+++ GIVEN ENTRIES +++

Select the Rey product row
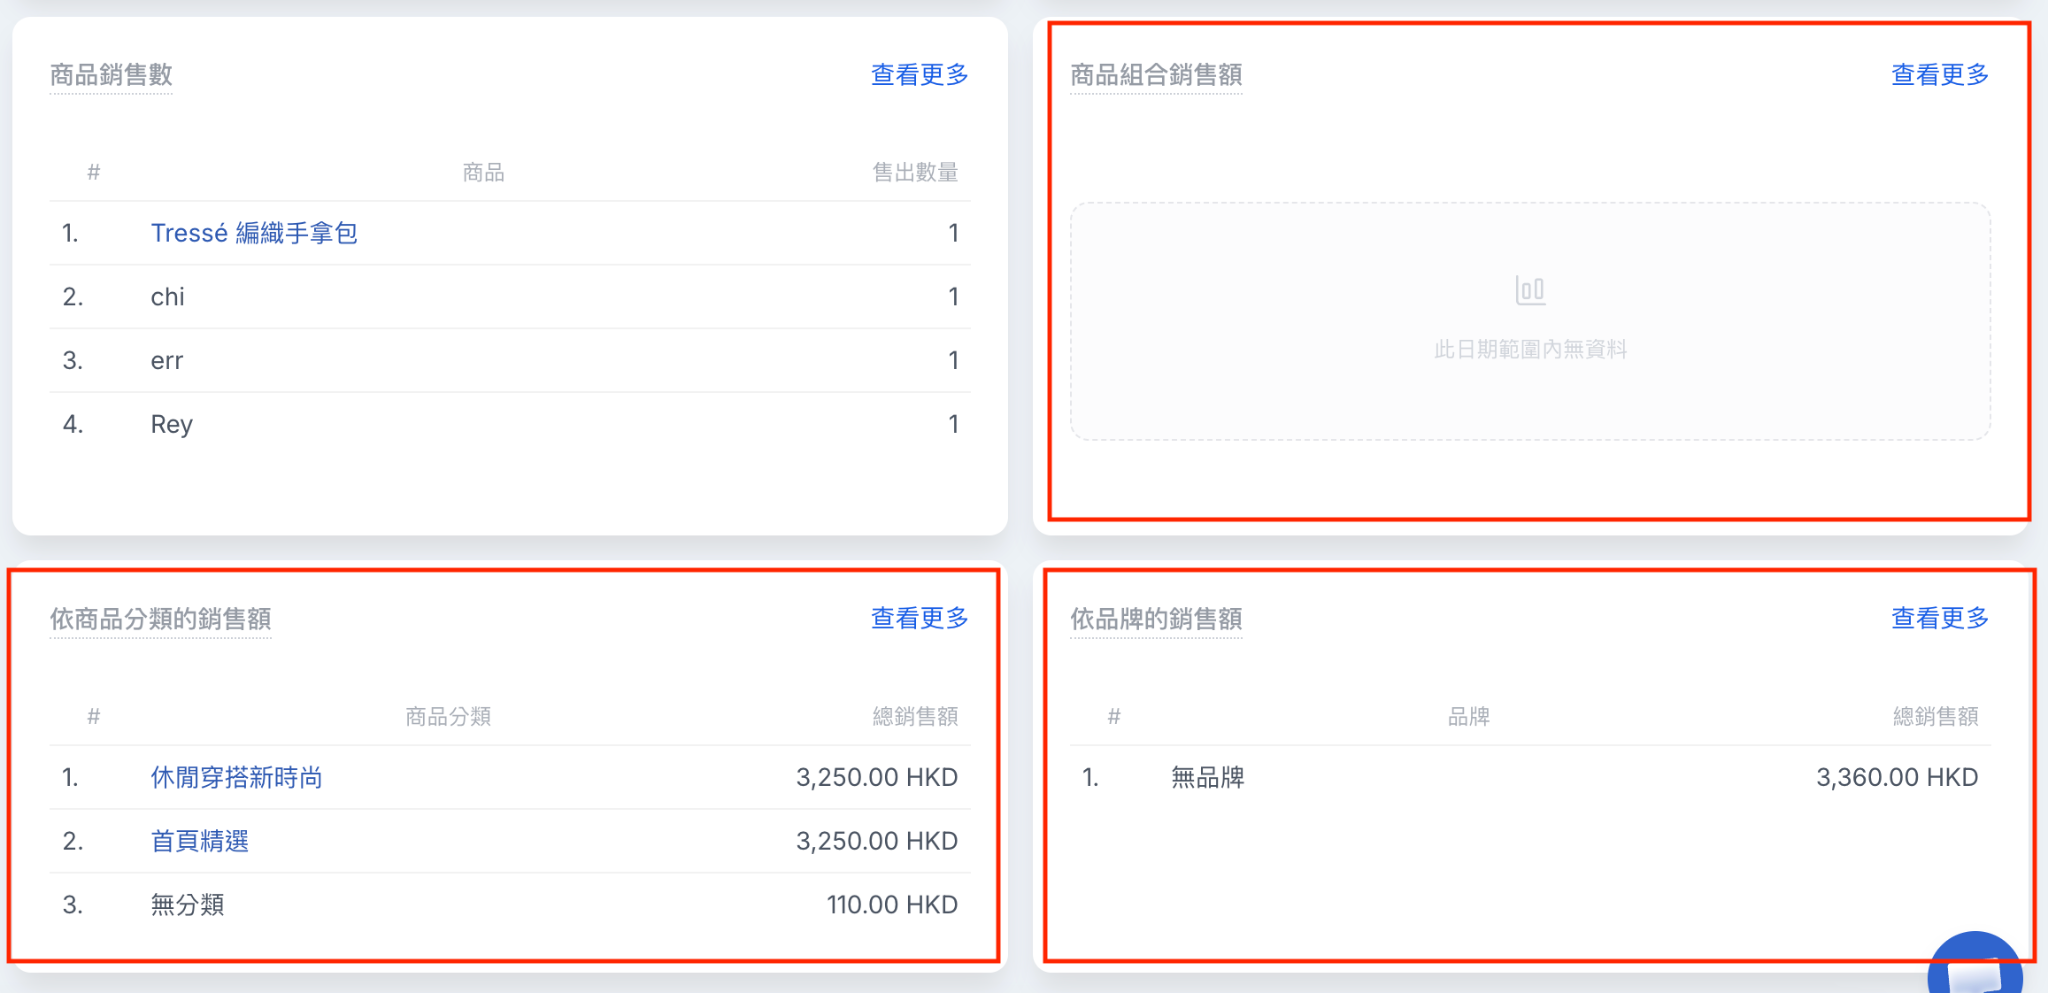Image resolution: width=2048 pixels, height=993 pixels. point(510,424)
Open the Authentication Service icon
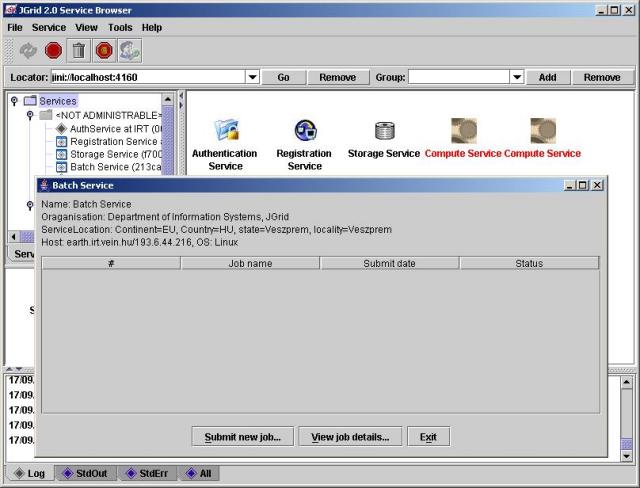 (226, 131)
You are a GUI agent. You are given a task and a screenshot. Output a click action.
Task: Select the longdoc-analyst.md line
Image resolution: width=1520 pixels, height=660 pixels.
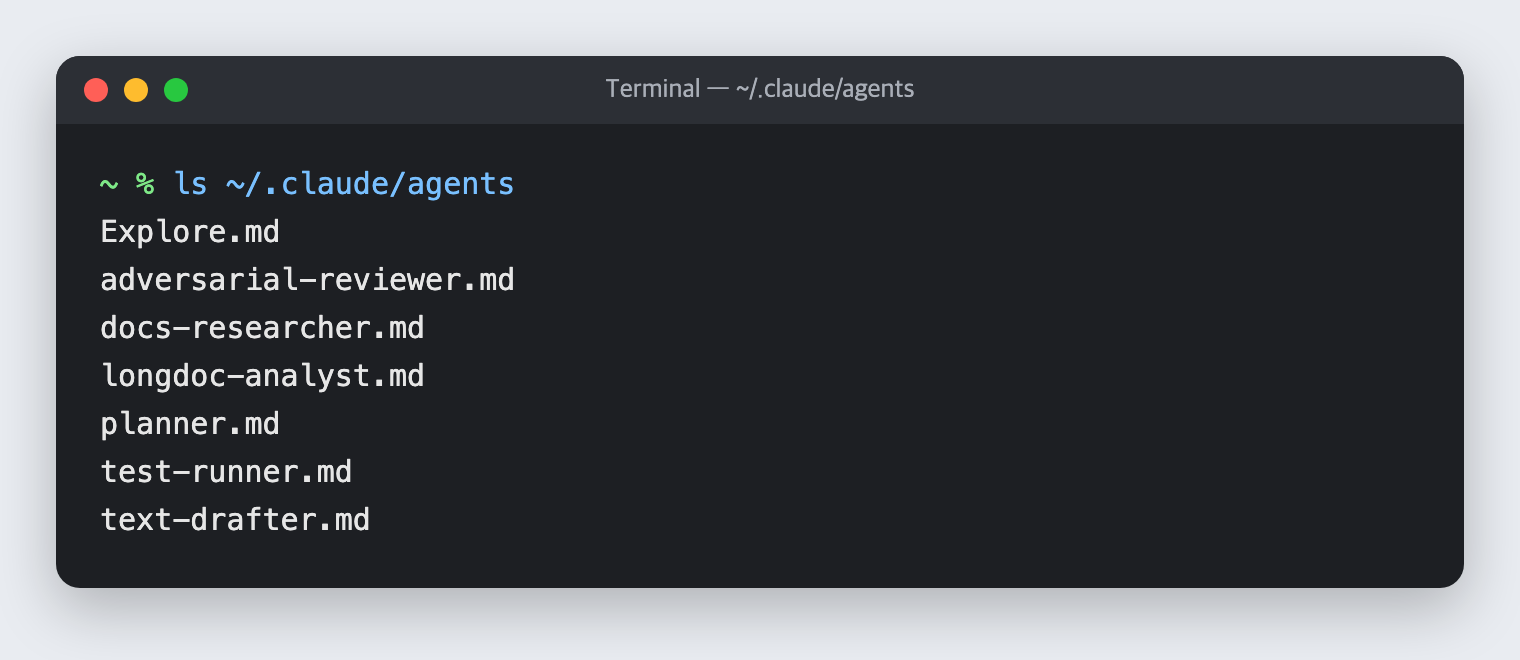262,376
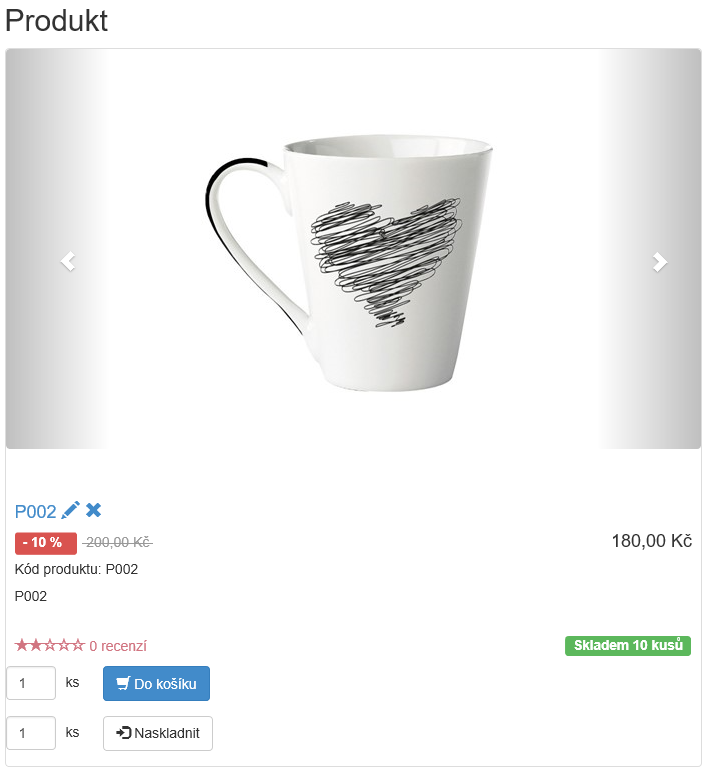Rate the product with the fifth star
Screen dimensions: 708x772
pyautogui.click(x=78, y=645)
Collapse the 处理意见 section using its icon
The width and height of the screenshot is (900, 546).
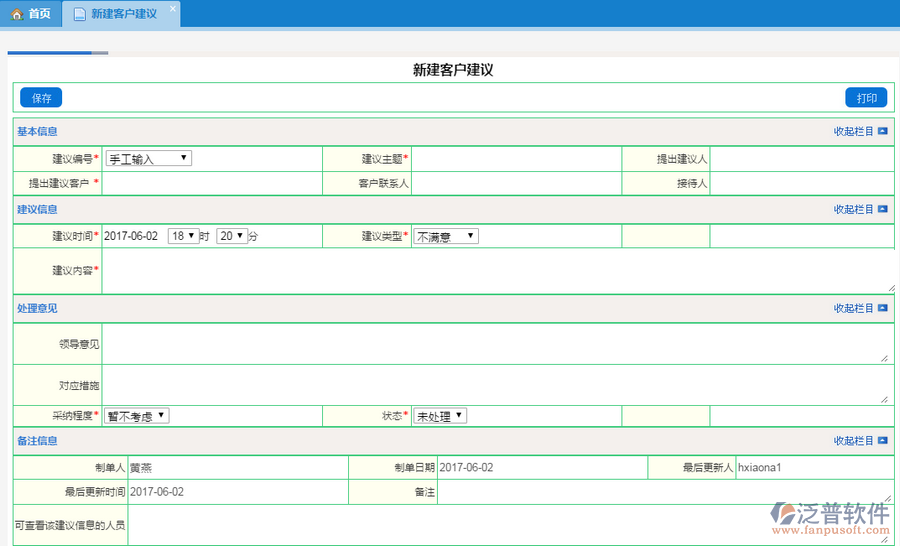[x=882, y=308]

+++

WHAT YOU HAVE TO DO:
An exact copy of every line above is needed, without the images.

EXPECTED OUTPUT:
Select the Rey product row
Image resolution: width=2048 pixels, height=993 pixels. point(510,424)
Open the Authentication Service icon
 (226, 131)
You are a GUI agent. You are given a task and a screenshot. Output a click action.
Task: Select the longdoc-analyst.md line
Image resolution: width=1520 pixels, height=660 pixels.
262,376
Rate the product with the fifth star
Screen dimensions: 708x772
pyautogui.click(x=78, y=645)
Collapse the 处理意见 section using its icon
The width and height of the screenshot is (900, 546).
[x=882, y=308]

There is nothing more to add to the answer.